== Work request ==
Your task is to repeat the records exactly from the line containing "Click the add" onward, through the final line.

(Collected data)
*** Block opens ***

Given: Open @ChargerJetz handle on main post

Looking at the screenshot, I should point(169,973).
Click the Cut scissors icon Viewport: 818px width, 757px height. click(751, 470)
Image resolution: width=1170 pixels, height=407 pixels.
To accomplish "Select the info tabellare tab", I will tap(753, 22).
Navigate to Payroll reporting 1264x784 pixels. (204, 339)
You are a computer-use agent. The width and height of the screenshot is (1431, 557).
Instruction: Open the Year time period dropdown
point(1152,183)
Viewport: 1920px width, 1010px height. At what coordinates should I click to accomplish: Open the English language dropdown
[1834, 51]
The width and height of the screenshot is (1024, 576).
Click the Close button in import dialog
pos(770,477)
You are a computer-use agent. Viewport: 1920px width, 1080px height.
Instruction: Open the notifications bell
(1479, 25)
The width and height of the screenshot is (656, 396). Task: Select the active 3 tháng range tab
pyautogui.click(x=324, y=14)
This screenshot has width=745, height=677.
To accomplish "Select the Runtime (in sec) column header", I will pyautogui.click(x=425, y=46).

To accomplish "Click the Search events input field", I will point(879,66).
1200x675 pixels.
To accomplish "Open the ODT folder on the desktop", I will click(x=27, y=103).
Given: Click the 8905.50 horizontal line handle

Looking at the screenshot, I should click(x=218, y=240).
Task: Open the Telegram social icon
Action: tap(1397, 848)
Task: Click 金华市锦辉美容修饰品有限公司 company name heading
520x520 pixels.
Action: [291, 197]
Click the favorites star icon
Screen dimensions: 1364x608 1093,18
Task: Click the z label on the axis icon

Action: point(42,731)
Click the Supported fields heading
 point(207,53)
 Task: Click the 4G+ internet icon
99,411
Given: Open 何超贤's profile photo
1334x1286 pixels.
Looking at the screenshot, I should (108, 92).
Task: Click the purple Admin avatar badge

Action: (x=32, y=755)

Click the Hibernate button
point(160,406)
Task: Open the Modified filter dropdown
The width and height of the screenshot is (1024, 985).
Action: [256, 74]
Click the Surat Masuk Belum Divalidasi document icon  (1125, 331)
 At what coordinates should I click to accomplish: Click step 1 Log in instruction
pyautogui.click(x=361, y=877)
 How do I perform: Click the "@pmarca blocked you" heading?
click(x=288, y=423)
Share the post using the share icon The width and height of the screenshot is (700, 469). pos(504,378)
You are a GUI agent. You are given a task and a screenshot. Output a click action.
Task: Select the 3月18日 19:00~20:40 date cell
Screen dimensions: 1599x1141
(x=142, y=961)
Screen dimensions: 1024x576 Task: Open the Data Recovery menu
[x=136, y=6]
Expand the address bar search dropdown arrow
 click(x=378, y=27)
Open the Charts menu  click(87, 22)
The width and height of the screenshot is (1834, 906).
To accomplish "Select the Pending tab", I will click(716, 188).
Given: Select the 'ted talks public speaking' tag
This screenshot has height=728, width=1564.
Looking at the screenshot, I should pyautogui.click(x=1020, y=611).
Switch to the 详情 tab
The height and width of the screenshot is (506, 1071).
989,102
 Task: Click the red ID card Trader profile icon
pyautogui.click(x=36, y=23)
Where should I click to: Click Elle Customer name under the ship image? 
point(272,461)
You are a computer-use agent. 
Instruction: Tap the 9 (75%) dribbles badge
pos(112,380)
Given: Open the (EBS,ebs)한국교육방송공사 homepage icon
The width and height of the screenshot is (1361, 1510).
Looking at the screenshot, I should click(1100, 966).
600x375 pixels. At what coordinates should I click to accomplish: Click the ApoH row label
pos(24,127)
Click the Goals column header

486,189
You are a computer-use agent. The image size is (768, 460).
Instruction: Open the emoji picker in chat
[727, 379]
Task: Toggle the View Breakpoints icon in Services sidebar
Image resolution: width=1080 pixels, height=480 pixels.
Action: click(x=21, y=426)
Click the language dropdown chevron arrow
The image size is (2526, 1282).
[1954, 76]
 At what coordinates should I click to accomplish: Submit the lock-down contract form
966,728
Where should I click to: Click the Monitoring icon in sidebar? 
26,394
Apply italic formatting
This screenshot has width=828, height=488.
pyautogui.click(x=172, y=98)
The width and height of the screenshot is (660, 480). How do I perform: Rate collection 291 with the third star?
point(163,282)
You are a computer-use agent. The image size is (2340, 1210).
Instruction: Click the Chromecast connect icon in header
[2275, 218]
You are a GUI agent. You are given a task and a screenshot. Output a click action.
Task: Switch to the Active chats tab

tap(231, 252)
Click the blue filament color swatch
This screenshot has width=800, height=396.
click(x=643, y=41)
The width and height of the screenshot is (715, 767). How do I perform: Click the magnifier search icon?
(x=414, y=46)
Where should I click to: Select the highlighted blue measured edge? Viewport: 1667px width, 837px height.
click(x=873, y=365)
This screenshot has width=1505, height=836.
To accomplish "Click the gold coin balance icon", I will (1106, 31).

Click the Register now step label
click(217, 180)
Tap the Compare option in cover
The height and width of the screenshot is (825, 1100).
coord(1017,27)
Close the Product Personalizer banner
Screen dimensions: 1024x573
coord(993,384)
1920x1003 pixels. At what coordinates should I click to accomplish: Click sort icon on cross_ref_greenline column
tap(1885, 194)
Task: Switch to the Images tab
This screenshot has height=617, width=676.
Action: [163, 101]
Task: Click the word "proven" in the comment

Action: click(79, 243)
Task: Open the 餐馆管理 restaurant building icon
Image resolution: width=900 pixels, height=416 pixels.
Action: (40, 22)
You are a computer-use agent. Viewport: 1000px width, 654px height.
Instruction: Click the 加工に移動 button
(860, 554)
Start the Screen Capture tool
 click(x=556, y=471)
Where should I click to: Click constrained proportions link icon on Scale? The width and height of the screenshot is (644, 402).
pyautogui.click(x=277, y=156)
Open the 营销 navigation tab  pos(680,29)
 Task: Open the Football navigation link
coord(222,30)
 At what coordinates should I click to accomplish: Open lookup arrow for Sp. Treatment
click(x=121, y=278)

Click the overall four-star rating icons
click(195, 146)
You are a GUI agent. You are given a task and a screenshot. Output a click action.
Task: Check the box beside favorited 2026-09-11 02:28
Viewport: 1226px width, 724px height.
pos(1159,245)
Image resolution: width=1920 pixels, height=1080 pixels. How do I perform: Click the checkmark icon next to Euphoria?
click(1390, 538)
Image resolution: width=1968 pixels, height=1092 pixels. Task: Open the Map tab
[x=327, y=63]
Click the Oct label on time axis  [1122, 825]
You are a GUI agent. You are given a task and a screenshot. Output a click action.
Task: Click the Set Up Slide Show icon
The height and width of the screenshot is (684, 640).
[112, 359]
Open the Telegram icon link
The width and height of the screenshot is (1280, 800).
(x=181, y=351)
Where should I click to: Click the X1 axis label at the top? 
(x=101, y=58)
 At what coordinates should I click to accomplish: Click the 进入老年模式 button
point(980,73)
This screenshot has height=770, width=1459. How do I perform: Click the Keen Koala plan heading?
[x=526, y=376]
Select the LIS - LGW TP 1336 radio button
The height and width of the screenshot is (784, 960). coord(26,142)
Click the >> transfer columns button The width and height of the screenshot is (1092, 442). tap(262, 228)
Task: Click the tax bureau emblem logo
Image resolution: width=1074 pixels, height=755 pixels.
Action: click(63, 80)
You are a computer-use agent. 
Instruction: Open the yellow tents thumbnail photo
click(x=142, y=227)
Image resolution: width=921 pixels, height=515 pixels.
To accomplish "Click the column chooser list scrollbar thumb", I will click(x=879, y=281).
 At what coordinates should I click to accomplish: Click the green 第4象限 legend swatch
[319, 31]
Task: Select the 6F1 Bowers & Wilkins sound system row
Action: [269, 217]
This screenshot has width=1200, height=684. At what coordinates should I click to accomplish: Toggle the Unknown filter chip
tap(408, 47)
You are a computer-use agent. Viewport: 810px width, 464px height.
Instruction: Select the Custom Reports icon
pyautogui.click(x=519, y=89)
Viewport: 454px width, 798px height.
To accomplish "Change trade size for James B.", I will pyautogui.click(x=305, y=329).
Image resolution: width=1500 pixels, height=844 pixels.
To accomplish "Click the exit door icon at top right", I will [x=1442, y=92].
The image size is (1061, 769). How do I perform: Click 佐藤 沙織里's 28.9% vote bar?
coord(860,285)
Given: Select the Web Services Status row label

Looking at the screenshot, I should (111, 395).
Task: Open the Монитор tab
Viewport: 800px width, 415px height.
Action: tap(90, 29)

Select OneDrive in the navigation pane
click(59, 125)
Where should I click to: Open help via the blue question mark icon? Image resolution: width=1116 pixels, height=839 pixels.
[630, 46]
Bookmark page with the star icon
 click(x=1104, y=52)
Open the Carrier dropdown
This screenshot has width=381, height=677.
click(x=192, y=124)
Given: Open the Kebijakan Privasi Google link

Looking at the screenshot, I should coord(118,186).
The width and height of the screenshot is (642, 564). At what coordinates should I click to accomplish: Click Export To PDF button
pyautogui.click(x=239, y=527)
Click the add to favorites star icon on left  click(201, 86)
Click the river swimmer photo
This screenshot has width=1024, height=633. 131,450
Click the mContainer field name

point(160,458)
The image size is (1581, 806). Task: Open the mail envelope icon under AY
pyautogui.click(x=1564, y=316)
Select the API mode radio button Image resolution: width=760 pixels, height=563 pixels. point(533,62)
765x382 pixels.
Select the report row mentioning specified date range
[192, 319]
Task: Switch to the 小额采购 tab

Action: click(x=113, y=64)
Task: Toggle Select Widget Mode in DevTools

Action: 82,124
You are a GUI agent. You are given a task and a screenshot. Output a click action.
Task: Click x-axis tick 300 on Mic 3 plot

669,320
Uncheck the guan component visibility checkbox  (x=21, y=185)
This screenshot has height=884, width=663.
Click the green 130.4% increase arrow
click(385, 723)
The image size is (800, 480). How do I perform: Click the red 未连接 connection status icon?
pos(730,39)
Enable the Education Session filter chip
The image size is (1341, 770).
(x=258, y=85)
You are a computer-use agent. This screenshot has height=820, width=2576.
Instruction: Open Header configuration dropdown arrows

*** Block closes ***

== Result for this exercise ==
Click the add to favorites star icon on left  click(201, 86)
Click the river swimmer photo
This screenshot has width=1024, height=633. 131,450
Click the mContainer field name

point(160,458)
The image size is (1581, 806). Task: Open the mail envelope icon under AY
pyautogui.click(x=1564, y=316)
Select the API mode radio button Image resolution: width=760 pixels, height=563 pixels. point(533,62)
765x382 pixels.
Select the report row mentioning specified date range
[192, 319]
Task: Switch to the 小额采购 tab

Action: click(x=113, y=64)
Task: Toggle Select Widget Mode in DevTools

Action: 82,124
You are a GUI agent. You are given a task and a screenshot. Output a click action.
Task: Click x-axis tick 300 on Mic 3 plot

669,320
Uncheck the guan component visibility checkbox  (x=21, y=185)
This screenshot has height=884, width=663.
Click the green 130.4% increase arrow
click(385, 723)
The image size is (800, 480). How do I perform: Click the red 未连接 connection status icon?
pos(730,39)
Enable the Education Session filter chip
The image size is (1341, 770).
(x=258, y=85)
You are a computer-use agent. This screenshot has height=820, width=2576.
Instruction: Open Header configuration dropdown arrows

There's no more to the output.